▸ **Work instructions**: Pull every line of the entries that has the word "legend".

Dataset Block Start

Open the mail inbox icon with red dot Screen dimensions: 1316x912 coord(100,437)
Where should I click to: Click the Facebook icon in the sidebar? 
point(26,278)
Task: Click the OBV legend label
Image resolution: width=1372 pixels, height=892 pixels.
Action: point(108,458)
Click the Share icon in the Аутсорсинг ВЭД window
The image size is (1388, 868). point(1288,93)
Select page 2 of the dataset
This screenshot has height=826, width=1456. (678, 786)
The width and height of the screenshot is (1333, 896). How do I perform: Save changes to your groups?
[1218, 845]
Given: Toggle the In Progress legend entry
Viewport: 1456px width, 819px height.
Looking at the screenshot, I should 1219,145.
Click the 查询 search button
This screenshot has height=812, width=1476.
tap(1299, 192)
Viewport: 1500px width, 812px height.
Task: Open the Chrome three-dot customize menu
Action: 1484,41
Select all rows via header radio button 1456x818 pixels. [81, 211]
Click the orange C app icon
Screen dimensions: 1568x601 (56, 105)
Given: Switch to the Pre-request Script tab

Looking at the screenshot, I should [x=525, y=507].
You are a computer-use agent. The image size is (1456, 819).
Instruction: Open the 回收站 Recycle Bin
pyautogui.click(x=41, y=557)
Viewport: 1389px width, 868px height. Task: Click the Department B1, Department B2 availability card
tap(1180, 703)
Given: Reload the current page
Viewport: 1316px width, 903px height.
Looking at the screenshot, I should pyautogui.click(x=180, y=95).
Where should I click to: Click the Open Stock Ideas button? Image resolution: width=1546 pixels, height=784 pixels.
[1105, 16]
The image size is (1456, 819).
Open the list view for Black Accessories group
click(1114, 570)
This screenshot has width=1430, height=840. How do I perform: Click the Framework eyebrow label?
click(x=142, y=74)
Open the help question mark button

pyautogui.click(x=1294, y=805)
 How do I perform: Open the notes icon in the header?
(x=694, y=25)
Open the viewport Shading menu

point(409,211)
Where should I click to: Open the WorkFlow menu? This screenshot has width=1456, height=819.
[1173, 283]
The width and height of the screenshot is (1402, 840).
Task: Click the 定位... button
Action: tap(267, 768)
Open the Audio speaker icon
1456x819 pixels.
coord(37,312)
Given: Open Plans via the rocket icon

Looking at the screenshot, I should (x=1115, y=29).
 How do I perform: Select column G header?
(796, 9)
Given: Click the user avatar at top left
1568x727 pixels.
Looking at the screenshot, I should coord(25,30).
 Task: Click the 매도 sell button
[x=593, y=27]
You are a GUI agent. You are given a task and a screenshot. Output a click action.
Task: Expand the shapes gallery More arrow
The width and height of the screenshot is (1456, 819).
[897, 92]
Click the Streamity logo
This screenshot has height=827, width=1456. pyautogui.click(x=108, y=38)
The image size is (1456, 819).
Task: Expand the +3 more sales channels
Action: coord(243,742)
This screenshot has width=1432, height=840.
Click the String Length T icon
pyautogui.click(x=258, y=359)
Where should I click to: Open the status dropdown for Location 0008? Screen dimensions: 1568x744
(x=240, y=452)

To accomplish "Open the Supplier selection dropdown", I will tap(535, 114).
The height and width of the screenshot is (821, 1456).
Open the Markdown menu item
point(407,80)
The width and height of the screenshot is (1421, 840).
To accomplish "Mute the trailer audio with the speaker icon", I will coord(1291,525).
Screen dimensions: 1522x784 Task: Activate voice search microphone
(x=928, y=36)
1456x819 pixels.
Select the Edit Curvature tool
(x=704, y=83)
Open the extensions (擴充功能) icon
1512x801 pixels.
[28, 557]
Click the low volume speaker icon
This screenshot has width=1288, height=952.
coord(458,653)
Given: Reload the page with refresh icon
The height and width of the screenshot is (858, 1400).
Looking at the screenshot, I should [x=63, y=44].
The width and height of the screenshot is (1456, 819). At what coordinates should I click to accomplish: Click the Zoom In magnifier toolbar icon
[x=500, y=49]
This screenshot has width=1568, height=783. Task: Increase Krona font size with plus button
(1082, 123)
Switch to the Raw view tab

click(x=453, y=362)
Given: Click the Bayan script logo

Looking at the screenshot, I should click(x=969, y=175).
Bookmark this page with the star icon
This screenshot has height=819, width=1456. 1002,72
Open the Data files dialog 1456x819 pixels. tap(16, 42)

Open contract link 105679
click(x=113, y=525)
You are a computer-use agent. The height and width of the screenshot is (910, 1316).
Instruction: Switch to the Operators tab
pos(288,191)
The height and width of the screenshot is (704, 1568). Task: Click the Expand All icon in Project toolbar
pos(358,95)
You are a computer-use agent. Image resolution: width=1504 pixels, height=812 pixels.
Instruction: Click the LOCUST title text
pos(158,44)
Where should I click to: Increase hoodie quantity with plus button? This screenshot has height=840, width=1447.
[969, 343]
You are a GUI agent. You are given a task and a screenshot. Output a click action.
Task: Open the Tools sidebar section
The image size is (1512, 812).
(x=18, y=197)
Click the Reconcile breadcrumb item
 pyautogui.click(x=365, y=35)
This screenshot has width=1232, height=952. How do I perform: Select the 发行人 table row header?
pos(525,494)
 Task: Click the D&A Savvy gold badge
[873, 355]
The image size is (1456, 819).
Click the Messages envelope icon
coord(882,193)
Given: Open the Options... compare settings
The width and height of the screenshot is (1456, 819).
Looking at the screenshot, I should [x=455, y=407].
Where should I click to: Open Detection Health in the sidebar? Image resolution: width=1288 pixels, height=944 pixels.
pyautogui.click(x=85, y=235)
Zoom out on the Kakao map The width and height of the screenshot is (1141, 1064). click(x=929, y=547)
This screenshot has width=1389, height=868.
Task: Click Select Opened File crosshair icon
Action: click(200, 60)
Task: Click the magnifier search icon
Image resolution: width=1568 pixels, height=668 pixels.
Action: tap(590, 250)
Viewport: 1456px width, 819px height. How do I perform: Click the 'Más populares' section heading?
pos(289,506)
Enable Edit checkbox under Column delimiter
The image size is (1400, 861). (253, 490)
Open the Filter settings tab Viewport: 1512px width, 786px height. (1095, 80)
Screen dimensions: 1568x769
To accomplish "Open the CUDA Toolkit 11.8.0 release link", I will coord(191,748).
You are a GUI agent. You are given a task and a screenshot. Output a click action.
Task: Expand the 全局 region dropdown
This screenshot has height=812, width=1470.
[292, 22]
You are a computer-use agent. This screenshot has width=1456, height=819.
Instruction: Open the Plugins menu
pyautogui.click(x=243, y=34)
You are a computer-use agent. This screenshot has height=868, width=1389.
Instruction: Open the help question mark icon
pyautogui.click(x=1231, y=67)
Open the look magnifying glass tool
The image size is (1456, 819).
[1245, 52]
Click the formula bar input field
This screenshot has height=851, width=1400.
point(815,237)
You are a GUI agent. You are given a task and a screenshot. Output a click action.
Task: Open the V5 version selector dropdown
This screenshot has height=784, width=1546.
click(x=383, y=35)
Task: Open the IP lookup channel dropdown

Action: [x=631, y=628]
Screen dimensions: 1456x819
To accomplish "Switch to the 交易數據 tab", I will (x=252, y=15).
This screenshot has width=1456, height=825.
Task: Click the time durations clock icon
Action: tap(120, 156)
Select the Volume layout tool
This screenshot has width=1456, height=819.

Dataset Block End

▸ **Result for this task**:
Task: Click the OBV legend label
Given: Toggle the In Progress legend entry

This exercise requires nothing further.